The complex is a tourism center in Iran and has been described as "the heart of the Shia Iran" with 25 million Iranian and non-Iranian Shias visiting the shrine each year, according to a 2007 estimate. The complex is managed by Astan Quds Razavi Foundation and currently headed by Ahmad Marvi, a prominent Iranian cleric.

The shrine itself covers an area of  while the seven courtyards which surround it cover an area of , totaling . Every year the ceremony of Dust Clearing is celebrated in the Imam Reza shrine.

Religious significance 
Shia sources quote several hadiths from the Shia Imams and Prophet Muhammad that highlight the importance of pilgrimage to the shrine. A hadith from the Islamic Prophet reads: One of my own flesh and blood will be buried in the land of Khorasan. God the Highest will surely remove the sorrows of any sorrowful person who goes on pilgrimage to his shrine. God will surely forgive the sins of any sinful person who goes on pilgrimage to his shrine.

History

Early years
Dar-ul-Imarah (Royal Residence) or the garden of Humayd ibn Qahtaba al-Ta'i was a fortress in the village of Sanabad. It dates back to the era before the Islam religion. It had been placed at the fork road of Sanabad, Neishabour, Sarakhs, Toos and Radkan. This fortress had been a place for the frontier guards to take position and establish the security of these roads and regions. After the demise of Harun al-Rashid, he was buried in this place. Due to this historical event, the Dar-ul-Imarah was known as the Mausoleum of Haruniyyeh. The original inner building of Dar-ul-Imarah had been a Zoroastrian temple. This building was demolished by the order of al-Ma'mun, and then it was reconstructed according to the special architecture of Khorasan. Four plain and short walls, covered with a low-slope dome, were constructed around the building. Afterwards, the name of the mausoleum (Haruniyyeh) was changed and known as the Mashhad-ur-Reza, due to the Holy Imam. Mashhad literally means a place where a martyr has been buried.

Martyrdom of Ali al-Ridha

In 818, Imam Ali al-Ridha was murdered by the Abbasid caliph al-Ma'mun (ruled 813–833) and was buried beside the grave of al-Ma'mun's father, Harun al-Rashid (r. 786–809). After this event, the location was called as Mashhad al-Ridha ("the place of martyrdom of al-Ridha"). Shias and Sunnis (for example, Ibn Hibban wrote in his Kitab al Siqqat that whenever troubled and in Mashad he would always visit the shrine to ask for relief from problems that bothered him) began visiting his grave on pilgrimage. By the end of the 9th century a dome was built on the grave and many buildings and bazaars sprang up around it. For the next thousand years, it has been devastated and reconstructed several times.

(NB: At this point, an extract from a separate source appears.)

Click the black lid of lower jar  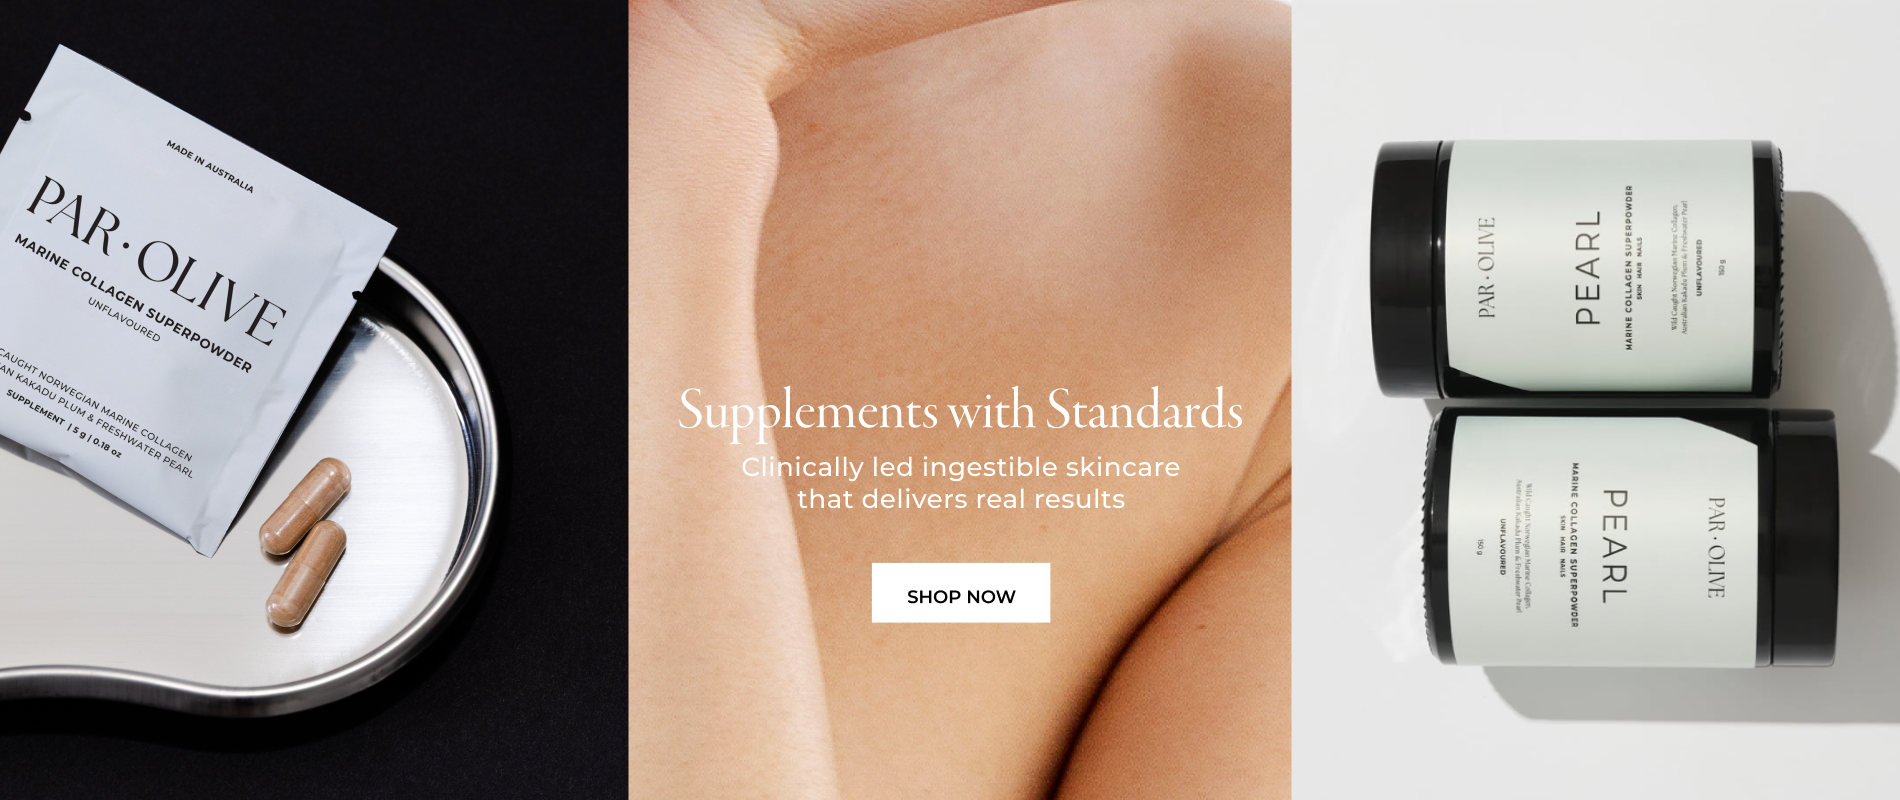(1802, 538)
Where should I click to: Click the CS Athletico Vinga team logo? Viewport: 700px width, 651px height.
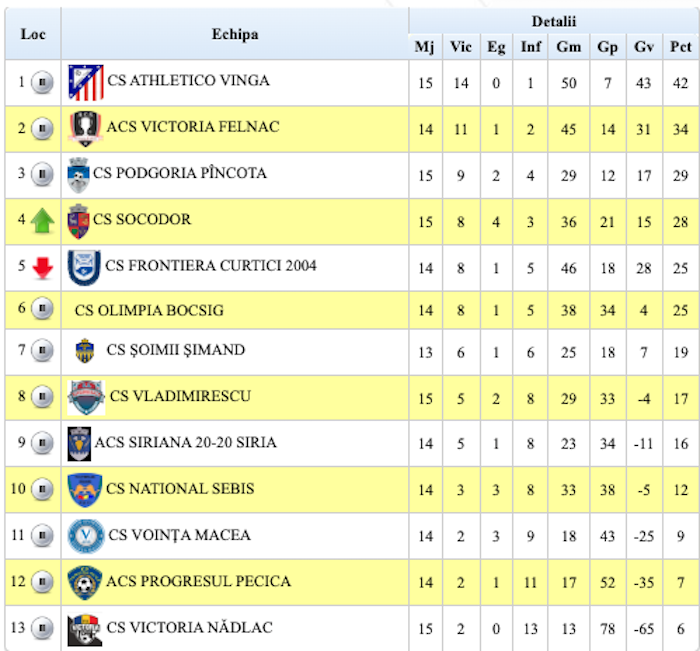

The celebrated Muslim traveler Ibn Battuta visited Mashhad in 1333 and reported that it was a large town with abundant fruit trees, streams and mills. A great dome of elegant construction surmounts the noble mausoleum, the walls being decorated with colored tiles. Opposite the tomb of the Imam is the tomb of Caliph Harun al-Rashid, which is surmounted by a platform bearing chandeliers.

Ghaznavid era
By the end of the third Hijri century, a dome was built on the grave of Imam Reza and many buildings and bazaars sprang around the holy shrine. In 383 A.H. / 993 A.D., Sebuktigin, the Ghaznavid sultan devastated Mashhad and stopped the pilgrims from visiting the holy shrine of Imam Reza. But in 400 A.H./ 1009 A.D., Mahmud of Ghazni (born 971, ruled, 998-1030 A.D.,) started the expansion and renovation of the holy shrine and built many fortifications around the city.

Saljug era

Sultan Sanjar (b. 1086 A.D., r. 1097-1157 A.D.), after the miraculous healing of his son in the holy shrine of Imam Reza, renovated the sanctuary and added new buildings within its precincts. At the time of Sultan Sanjar Saljuqi, after Sharaf al-Din Abu Tahir b. Sa'd b. Ali Qummi repaired the shrine, he began to construct a dome over it. In 612 A.H./ 1215 A.D., as borne out by inscriptions on certain tiles, Allaudin Khwarezm Shah carried out renovations on the shrine.

Mongol invasion
During the Khwarazmian dynasty, Razavi Shrine was paid much attention and some repair and decoration was made inside it. In this era (612 A.H./1215 A.D.), two very glorious embossed Thuluth (a large Naskh handwriting) inscriptions in form of square tile work were fixed on both sides of the shrine entrance-by the side of Dar al-Huffaz porch—in which the names and descent of Imam Reza back to Imam Ali were written. Some other inscriptions and three mihrabs (a special place for prayer-leader in mosques) belonging to this age exist in this holy complex.
During the Mongol invasion in 1220 A.D. (617 A.H.), Khorasan was plundered by the invading hordes and the survivors of this massacre took refuge in Mashhad and settled around the holy shrine. Sultan Muhammad Khudabandeh Iljaitu (b. 1282 AD), the Mongol ruler of Iran, converted to Shi'ism and ruled Iran in 703–716 A.H (1304–1316 AD), once again renovated the holy shrine on a grand scale.

Timurid era
The glorious phase of Mashhad started during the reign of Shahrukh Mirza (b. 1377 A.D., r, 1405–1447), son of Tamerlane, and reached its zenith during the reign of the Safavid Shahs who ruled Iran from 1501 to 1736. Shahrukh Mirza, whose capital was Herat, regularly visited Mashhad for the pilgrimage of the holy shrine of Imam Reza (A.S.). In the 15th century, during the reign of the Timurid Shahrukh Mirza, Mashhad became one of the main cities of the realm. In 1418, his wife Empress Goharshad funded the construction of an outstanding mosque beside the shrine, which is known as the Goharshad Mosque.

Safavid era

With the emergence of the Safavid dynasty in 1501 A.D. and their declaration of the Twelver Shi'ite sect as the state religion, Mashhad reached the peak of its development and soon became one of the greatest sites of pilgrimage. However, since Khorasan was a border province of the Safavid Empire, Mashhad suffered repeated invasions and periods of occupation by the Uzbek Khans – Muhammad Khan, Abdullah Khan Shaibani, Muhammad Sultan and especially Abdul-Momen Khan. These invasions continued up to 996 A.H./ 1586 A.D., the reign of Shah Abbas I, who finally drove out the Uzbeks from Khorasan.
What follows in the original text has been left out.